**Exercise**
The records below must be output exactly, without pictures.

Start of Data

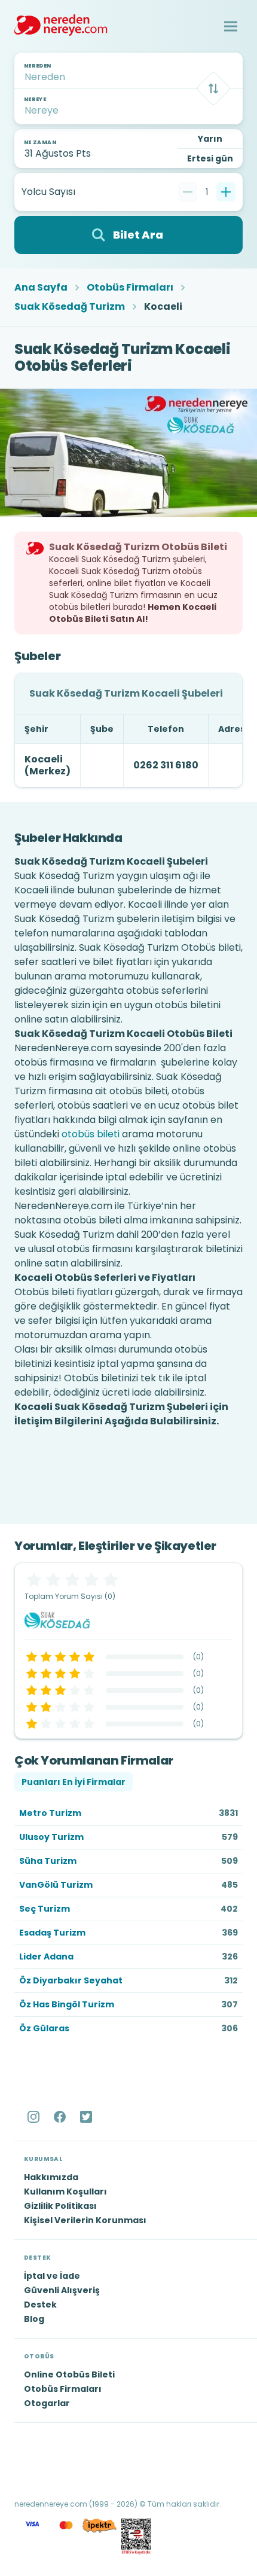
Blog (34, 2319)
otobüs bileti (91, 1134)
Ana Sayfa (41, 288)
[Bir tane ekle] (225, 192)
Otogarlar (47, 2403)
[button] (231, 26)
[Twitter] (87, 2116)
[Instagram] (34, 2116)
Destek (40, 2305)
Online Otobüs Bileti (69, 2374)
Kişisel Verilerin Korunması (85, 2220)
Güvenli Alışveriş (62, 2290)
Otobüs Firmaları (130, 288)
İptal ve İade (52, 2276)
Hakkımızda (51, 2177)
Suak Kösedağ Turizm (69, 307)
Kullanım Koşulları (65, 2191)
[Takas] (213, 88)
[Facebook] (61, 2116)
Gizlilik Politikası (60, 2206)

End of Data

**Exercise output**
Blog (34, 2319)
otobüs bileti (91, 1134)
Ana Sayfa (41, 288)
[Bir tane ekle] (225, 192)
Otogarlar (47, 2403)
[button] (231, 26)
[Twitter] (87, 2116)
[Instagram] (34, 2116)
Destek (40, 2305)
Online Otobüs Bileti (69, 2374)
Kişisel Verilerin Korunması (85, 2220)
Güvenli Alışveriş (62, 2290)
Otobüs Firmaları (130, 288)
İptal ve İade (52, 2276)
Hakkımızda (51, 2177)
Suak Kösedağ Turizm (69, 307)
Kullanım Koşulları (65, 2191)
[Takas] (213, 88)
[Facebook] (61, 2116)
Gizlilik Politikası (60, 2206)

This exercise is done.